The visible light transmission value of the blue glass of the invention is dictated by an important commercial consideration. Specifically, glass of the same composition had to be suitable for both motor vehicle glazing applications and architectural glazing applications. That is, in order to achieve significant manufacturing cost savings, glass for both architectural glazing applications and automotive glasing applications had to be producible together on the same float glass production line. To use the same glass in both these applications, it had to have visible light transmission at least high enough to meet applicable governmental standards for motor vehicle glazing and yet low enough to provide heat load reduction to meet architectural glazing specifications. Thus, a visible light transmission value (T) of 54%±1% was determined for the glass, using Illuminant C and corrected for one quarter inch thick glass. This meets various applicable architectural standards and, used for one of a pair of 0.09 inch thick glass panels (the other 0.09 inch thick glass panel being clear) in a laminated safety glass windshield, yields the desired neutral blue of the invention with visible light transmission value (T) of at least 70% to meet current U.S. government standards for motor vehicle windshields.

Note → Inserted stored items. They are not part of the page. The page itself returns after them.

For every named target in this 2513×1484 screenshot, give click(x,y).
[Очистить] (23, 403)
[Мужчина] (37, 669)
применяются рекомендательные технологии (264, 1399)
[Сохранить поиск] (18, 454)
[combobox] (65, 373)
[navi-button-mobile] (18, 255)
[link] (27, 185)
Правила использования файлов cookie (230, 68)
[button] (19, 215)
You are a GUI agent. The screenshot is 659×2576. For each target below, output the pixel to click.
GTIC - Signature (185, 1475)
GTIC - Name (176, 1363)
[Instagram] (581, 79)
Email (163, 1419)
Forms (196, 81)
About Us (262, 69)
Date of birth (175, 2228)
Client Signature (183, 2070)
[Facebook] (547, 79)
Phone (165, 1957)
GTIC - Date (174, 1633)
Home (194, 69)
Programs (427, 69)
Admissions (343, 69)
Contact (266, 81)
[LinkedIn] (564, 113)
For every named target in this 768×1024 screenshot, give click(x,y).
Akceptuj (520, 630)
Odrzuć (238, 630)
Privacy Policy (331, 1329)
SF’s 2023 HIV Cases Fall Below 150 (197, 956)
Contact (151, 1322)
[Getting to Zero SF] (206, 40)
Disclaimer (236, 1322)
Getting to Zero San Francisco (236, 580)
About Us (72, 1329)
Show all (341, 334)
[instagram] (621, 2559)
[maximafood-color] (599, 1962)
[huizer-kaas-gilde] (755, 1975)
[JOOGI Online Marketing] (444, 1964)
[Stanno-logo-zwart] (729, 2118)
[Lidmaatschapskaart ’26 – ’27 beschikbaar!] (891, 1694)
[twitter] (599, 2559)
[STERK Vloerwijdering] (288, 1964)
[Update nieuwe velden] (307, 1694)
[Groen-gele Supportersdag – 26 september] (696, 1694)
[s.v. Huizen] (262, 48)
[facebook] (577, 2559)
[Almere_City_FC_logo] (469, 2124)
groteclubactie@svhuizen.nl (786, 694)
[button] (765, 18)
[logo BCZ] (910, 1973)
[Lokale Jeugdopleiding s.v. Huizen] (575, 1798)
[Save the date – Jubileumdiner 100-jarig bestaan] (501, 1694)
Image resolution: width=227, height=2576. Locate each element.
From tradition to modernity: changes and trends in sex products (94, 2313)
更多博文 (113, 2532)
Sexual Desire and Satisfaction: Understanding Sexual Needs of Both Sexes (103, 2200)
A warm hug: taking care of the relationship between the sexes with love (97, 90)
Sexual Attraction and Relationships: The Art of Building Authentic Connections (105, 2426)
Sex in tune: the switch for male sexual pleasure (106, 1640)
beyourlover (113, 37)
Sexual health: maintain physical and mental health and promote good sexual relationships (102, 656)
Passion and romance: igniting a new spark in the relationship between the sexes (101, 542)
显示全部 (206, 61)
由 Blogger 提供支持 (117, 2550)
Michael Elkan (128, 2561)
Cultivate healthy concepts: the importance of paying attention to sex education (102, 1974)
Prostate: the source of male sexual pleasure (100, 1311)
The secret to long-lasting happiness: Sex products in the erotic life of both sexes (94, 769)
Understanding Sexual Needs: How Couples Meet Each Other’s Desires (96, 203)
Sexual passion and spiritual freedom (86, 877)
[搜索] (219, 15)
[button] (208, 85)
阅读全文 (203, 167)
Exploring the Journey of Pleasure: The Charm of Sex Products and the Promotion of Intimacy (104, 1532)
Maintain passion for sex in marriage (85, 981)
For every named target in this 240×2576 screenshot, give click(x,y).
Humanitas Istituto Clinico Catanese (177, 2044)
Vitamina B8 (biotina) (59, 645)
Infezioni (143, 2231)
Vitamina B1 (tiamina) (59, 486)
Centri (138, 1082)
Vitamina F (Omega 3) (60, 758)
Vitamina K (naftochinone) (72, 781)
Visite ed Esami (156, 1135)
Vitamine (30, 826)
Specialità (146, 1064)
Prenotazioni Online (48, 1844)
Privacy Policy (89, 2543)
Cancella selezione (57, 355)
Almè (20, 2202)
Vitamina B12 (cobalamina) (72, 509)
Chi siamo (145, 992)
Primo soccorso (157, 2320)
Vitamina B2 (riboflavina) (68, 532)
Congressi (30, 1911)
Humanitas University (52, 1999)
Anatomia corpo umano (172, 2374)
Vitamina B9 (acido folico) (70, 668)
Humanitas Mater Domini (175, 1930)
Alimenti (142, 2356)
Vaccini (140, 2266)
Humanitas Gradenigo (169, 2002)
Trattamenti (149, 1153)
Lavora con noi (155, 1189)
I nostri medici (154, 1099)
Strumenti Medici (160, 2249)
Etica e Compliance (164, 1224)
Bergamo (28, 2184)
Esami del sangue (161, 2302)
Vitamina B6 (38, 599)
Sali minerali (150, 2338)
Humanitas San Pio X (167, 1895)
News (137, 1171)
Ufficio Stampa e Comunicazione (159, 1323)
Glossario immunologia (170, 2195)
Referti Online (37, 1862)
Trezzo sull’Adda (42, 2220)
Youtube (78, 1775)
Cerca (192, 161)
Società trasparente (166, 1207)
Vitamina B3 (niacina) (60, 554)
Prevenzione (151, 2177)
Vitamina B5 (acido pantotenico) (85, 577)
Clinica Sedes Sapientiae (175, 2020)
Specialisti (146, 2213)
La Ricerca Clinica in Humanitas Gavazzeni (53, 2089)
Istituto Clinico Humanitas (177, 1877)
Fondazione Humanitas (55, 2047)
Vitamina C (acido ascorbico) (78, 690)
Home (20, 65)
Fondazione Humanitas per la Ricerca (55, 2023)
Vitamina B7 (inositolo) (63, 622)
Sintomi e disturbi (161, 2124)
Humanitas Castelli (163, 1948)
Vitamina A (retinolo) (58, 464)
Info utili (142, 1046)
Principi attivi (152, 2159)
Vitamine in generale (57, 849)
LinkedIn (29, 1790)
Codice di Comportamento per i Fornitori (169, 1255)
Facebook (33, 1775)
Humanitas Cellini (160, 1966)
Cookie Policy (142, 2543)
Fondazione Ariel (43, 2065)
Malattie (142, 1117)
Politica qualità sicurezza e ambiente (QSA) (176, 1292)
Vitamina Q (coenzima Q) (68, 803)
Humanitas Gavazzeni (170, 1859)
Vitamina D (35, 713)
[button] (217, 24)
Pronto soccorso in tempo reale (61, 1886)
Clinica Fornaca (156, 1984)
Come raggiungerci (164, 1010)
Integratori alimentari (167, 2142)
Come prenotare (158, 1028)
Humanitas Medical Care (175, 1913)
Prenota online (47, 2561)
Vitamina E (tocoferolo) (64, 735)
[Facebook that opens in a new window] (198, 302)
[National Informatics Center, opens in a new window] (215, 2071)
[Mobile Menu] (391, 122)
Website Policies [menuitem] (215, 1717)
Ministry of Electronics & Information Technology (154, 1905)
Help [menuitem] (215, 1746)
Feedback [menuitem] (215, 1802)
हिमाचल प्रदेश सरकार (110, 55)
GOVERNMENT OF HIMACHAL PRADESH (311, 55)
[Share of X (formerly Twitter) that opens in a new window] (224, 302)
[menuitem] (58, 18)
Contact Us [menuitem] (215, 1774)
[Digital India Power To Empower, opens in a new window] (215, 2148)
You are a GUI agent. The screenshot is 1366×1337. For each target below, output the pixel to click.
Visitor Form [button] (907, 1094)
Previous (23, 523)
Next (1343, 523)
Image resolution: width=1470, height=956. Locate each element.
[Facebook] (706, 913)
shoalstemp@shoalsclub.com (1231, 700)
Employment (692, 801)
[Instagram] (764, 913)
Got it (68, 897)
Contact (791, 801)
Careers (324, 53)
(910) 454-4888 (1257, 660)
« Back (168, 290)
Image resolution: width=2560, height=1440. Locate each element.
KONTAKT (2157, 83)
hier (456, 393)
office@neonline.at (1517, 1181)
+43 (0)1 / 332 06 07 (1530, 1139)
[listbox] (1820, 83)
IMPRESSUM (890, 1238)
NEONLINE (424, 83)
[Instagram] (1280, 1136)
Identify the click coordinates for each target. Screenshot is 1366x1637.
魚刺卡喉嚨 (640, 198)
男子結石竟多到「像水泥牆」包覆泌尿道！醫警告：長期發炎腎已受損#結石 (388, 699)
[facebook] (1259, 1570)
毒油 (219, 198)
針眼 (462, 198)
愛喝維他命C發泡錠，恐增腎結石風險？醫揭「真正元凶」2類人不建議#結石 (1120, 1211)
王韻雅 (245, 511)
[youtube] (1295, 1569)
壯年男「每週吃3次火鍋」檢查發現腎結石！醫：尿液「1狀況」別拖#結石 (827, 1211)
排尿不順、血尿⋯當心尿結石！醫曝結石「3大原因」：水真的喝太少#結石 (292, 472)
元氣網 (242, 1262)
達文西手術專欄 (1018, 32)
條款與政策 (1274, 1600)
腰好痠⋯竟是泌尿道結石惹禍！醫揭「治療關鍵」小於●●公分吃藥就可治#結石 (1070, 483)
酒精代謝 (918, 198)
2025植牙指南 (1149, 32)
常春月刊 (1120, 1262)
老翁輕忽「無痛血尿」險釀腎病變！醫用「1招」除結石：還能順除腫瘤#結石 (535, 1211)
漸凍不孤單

Dozens and dozens of experimental glass compositions were tried without success. The numerous variables effecting color in a glass composition, selection of colorant(s), their amounts, relative amounts, etc. and the unpredictability of the type or degree of change effected by varying one or more of them led to failure after failure. The search continued and dozens and dozens of additional experimental glass compositions were tried. Those skilled in the practical aspects of this art will understand the very considerable time, effort and expense involved in a research and development program of this nature. Still the glass compositions which provided the necessary light transmission together with the selected dominant wavelength and the selected purity were undiscovered. More time and more money and more effort were expended to produce and test dozens and dozens of additional experimental glass compositions. All these also were unsuccessful.

Discovering the glass composition of the invention was particularly difficult since colorants were avoided which were not readily commercially available at reasonable cost. Also, the use of many colorants in small amounts was avoided, since this would add both to manufacturing complexity and to difficulty in accurately measuring the colorants.

Finally, a structurally sound glass composition was produced and tested and found to have the needed light transmission value of 54%±1% in conjunction with the desired neutral blue color (that very attractive neutral blue selected by the panel of users) having dominant wavelength equal to 482 nm±1 nm and purity equal to 13%±1%. Furthermore, as disclosed below, this was achieved using only three colorants, each readily commercially available at reasonable cost and each used in a practical, easily measured quantity.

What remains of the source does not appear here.